Sternickel was a miller by training and a thief by inclination, having launched his career in malefaction by stealing from dormitories and swindling on the marriage market.
In 1905, now a released convict nearing 40, Sternickel found work at a Silesian mill and crossed the criminal Rubicon by murdering the owner in order to rob him. He burned down the mill in an (unsuccessful) attempt to conceal the crime and fled Silesia in a (successful) attempt to evade the authorities.
These were still formative years for the bureaucratic state’s capacity to fix and monitor the identities of its subjects, and Sternickel was able — despite the evidence given against him by his confederates — to vanish into the shapeless agricultural workforce, where farmers starved for manpower were little inclined to question a capable hand. From this fluid obscurity, he inflicted during free hours here and there what one contemporary described as his “Sternickel-Schrecken” (“Sternickel-Terror”) on isolated farms.

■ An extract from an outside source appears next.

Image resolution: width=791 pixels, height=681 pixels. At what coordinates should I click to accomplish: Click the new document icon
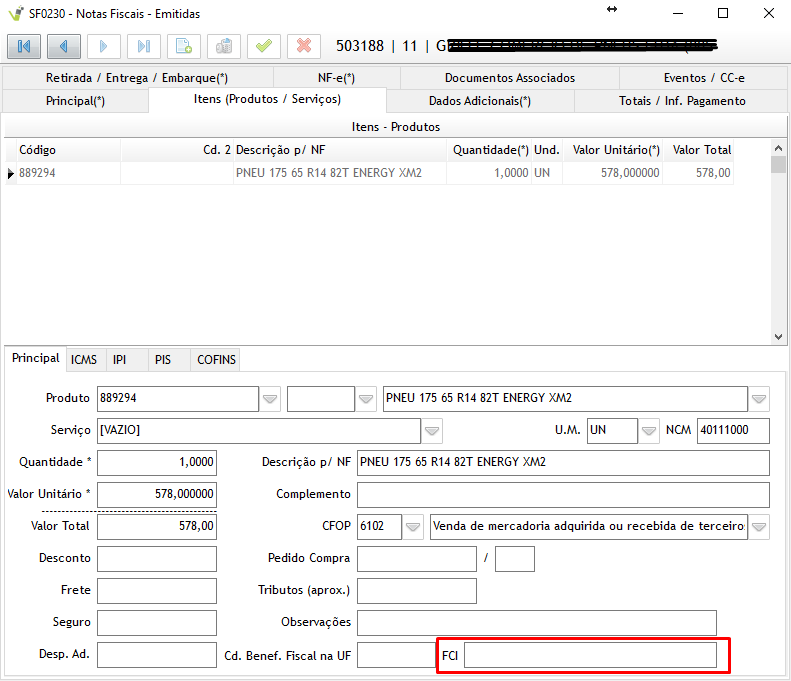click(184, 46)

There he could rob and assault with impunity; in 1909, he murdered a hay dealer in the course of a scam, again torching the scene; in 1912, he killed an employer who got too nosy about his missing identification papers, and his wife as well, and even strangled the estate’s luckless 16-year-old milkmaid when she happened upon the murder scene.
It was this last affair that finally resulted in his capture and prosecution, with a sure verdict that Sternickel declined to appeal. The Royal Prussian executioner Lorenz Schwietz cut his head off in Frankfurt an der Oder on July 30, 1913.